The year is 1930. Twelve-year-old Esperanza Ortega Muñoz has the life many girls would dream of in Aguascaliente, Mexico. The daughter of wealthy landowners, Sixto and Ramona Ortega; Esperanza has lived a privileged existence on the sprawling El Rancho de las Rosas, resplendent with rich foods, a collection of porcelain dolls, and extravagant clothes and celebrations. Days away from turning thirteen-years-old, however, Esperanza's world comes crashing down when her father is slain, the victim bandits harboring hate and jealousy towards wealthy landowners in the aftermath of the Mexican Revolution. Now a widow with an inability to run El Rancho de las Rosas alone; Esperanza's mother, Ramona, is faced with the option of marrying a powerful man whom she despises, or fleeing to the United States to provide a new life for her daughter. Selecting the latter; Esperanza's new life begins.

Leaving her beloved grandmother behind; Esperanza and her mother, along with a few of their former servants, secretly make the trek from Aguascaliente to a migrant camp in California, where all must adapt to changes. Once spoiled and pampered; Esperanza is now faced with learning how to do things without servants, and provide for her family all while trying to come to terms with her father's untimely death. When Esperanza's mother becomes gravely ill from a dust storm, then succumbs to depression, everything falls to Esperanza's shoulders. Suddenly, the girl who once spent her days swathed in silk dresses, is learning how to sweep, do laundry, and care for children too young to attend school - all without complaint.

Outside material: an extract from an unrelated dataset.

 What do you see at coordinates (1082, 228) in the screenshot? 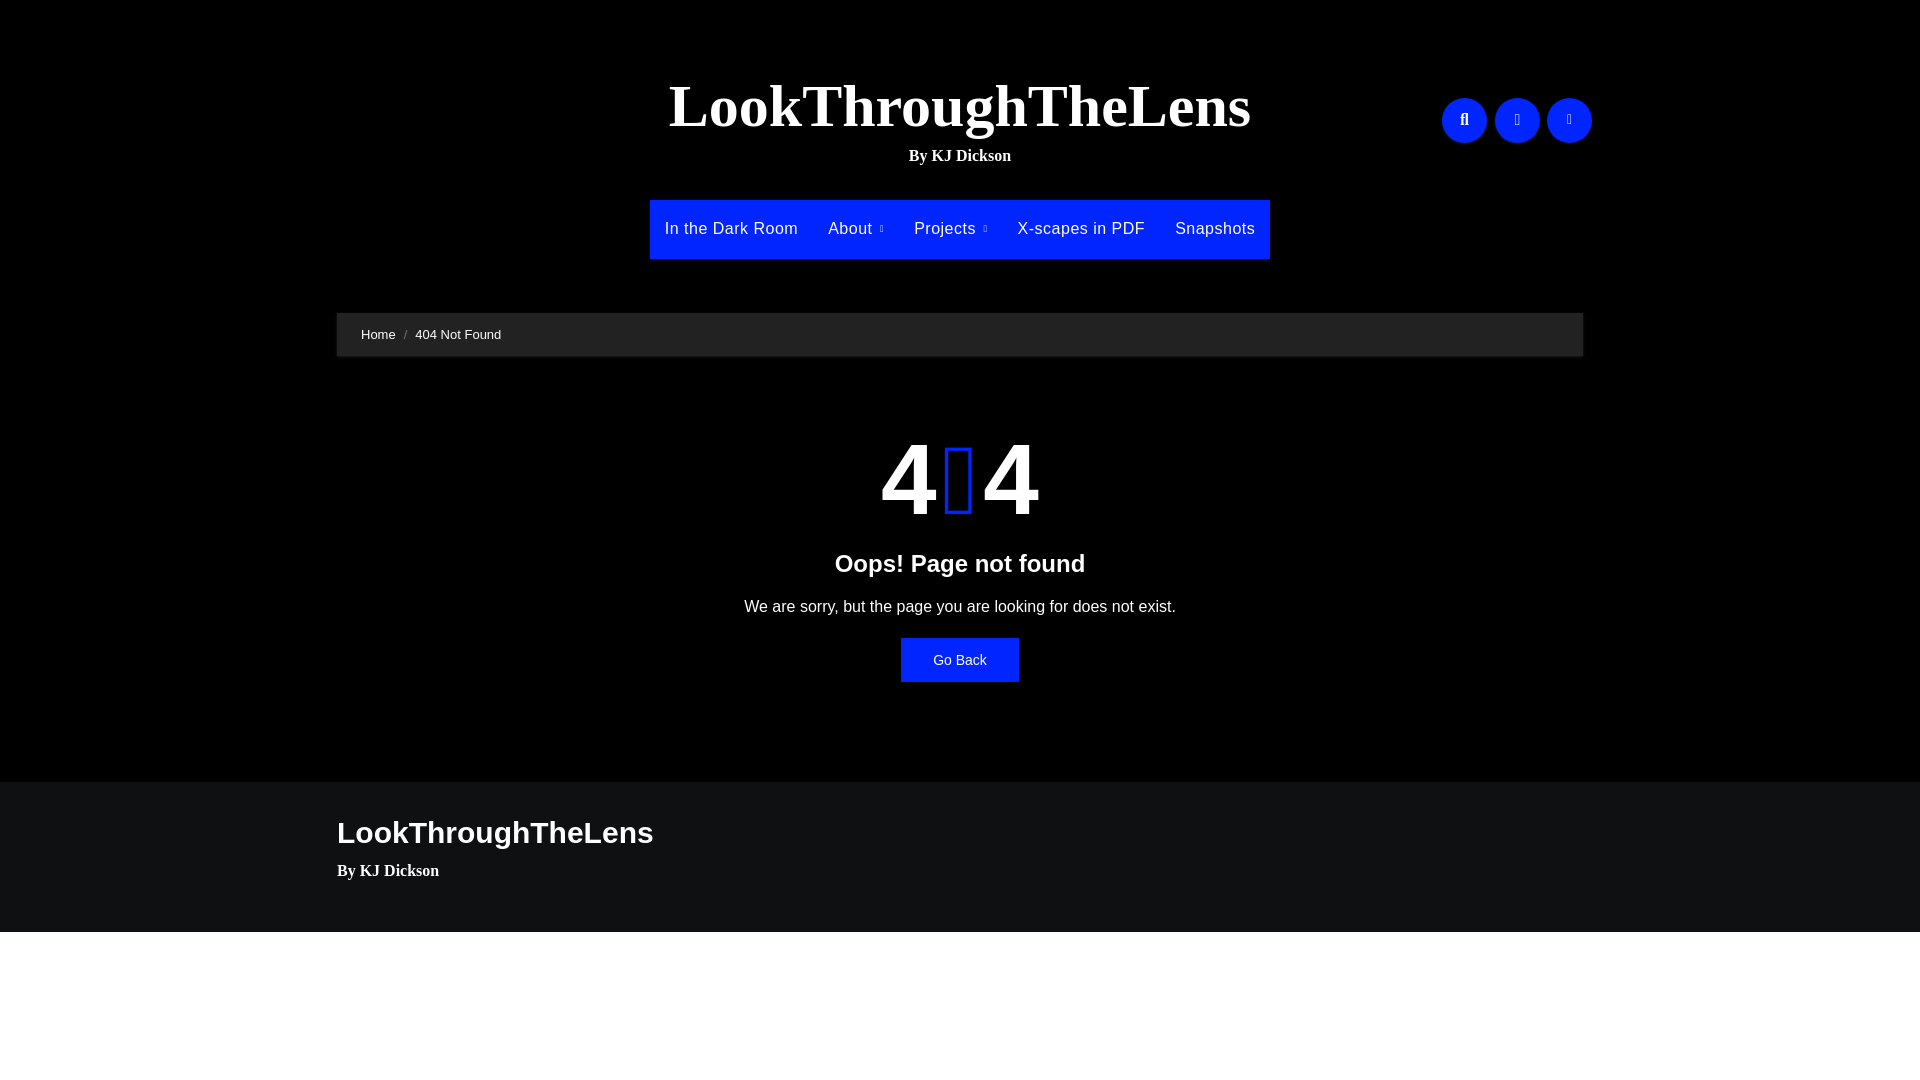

As Esperanza saves her earnings, hoping for the chance to bring her grandmother to the US, she watches the fight for higher wages, better living conditions, and the establishment of a union and strikes formed by other workers swirling around her. It is only through prayer and patience that Esperanza is able to rise stronger and more empathetic than she ever could have imagined - and finally come to the conclusion that all things are possible with perseverance and togetherness.

Admittedly, I never expected to love this story as much as I did; but I didn't fall for it because of the main character. Yes, I was very impressed by the growth we see in Esperanza from beginning to end; but the character who really captured my heart was Isabel. Though only eight-years-old, Isabel was so full of wisdom, curiosity, and hope that I, as the reader, felt it was contagious. Though born to a life of poverty, and harboring an insatiable curiosity about Esperanza's spoiled prior life, Isabel never once projects jealousy; rather, she is proud and grateful of her upbringing. Both selfless and determined, Isabel is a true shining star in the story - showing Esperanza how to do things for herself, and giving her the confidence to be the person she grows into as the story continues. Without Isabel's presence, I truly don't think I would have enjoyed this story as much as I did.

As a new elementary teacher, I feel that this book would be most easily understood and enjoyed by students in fifth grade. Not only does it provide a wondrous story that is easy for numerous students to relate to; it also opens the door for deeper discussions regarding the concepts of racism, class, immigration, and even empathy. This would be a fabulous resource for a cross-curricular lesson with history/social studies or even writing.

Star Rating: ****



ellie said...

Such a wonderful book to review on Cinco De Mayo!

Caitlin&Megan said...

Lovely! Yes, it is a book to adore!

Ivy's Closet said...

Such a beautiful review! Thanks so much. A great gift for the reader!

Hollyn'Stevie said...

Such a wonderful story to fall in love with! Thanks for the great review!